Required action:
From the records, pick out and copy each line containing "computer".

Segment Start: Study material

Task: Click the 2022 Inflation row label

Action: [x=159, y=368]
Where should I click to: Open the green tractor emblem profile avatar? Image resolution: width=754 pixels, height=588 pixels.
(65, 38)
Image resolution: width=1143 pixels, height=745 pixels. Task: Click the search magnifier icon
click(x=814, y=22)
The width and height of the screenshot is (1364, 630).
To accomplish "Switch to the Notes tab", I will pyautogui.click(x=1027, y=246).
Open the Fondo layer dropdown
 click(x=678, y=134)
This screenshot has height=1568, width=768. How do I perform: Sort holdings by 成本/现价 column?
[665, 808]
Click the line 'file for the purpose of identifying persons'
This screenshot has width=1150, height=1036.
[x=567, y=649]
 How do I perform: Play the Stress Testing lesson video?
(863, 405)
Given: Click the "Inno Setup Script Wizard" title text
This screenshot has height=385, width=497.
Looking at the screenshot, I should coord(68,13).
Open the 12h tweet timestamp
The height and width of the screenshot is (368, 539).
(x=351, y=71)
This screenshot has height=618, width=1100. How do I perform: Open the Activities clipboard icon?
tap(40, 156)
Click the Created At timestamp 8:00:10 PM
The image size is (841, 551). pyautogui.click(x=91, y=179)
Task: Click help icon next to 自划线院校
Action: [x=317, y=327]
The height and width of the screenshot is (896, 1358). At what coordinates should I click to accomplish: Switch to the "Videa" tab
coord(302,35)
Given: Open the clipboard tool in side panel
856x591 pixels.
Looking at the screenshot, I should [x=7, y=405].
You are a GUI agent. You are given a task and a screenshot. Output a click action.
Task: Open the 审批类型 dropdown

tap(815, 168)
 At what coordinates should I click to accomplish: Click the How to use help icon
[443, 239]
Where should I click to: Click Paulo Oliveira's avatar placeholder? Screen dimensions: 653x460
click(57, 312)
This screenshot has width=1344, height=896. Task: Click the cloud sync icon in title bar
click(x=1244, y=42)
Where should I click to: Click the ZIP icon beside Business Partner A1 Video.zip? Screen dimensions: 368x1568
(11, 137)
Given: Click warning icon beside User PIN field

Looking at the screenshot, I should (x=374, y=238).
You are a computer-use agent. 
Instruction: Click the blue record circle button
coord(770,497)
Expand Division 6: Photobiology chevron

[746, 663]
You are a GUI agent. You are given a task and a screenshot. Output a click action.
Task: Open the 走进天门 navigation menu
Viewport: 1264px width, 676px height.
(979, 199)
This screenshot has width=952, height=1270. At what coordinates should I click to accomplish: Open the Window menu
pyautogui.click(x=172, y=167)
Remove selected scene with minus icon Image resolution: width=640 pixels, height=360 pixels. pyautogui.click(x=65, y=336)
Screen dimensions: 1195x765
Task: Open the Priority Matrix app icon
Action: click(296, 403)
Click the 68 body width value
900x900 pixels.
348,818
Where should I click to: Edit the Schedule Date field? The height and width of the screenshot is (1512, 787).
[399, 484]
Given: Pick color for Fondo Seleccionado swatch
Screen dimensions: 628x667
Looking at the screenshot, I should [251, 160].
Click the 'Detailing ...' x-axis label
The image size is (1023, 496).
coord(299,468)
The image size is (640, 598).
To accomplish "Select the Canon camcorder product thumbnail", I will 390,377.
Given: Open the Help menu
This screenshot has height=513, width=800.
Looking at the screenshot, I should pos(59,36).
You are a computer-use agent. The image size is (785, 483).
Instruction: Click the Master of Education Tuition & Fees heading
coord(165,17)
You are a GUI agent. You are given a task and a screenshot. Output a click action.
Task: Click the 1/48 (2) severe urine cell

Segment End: Study material

Task result:
You are a computer-use agent. 
You are a computer-use agent. The image size is (785, 483).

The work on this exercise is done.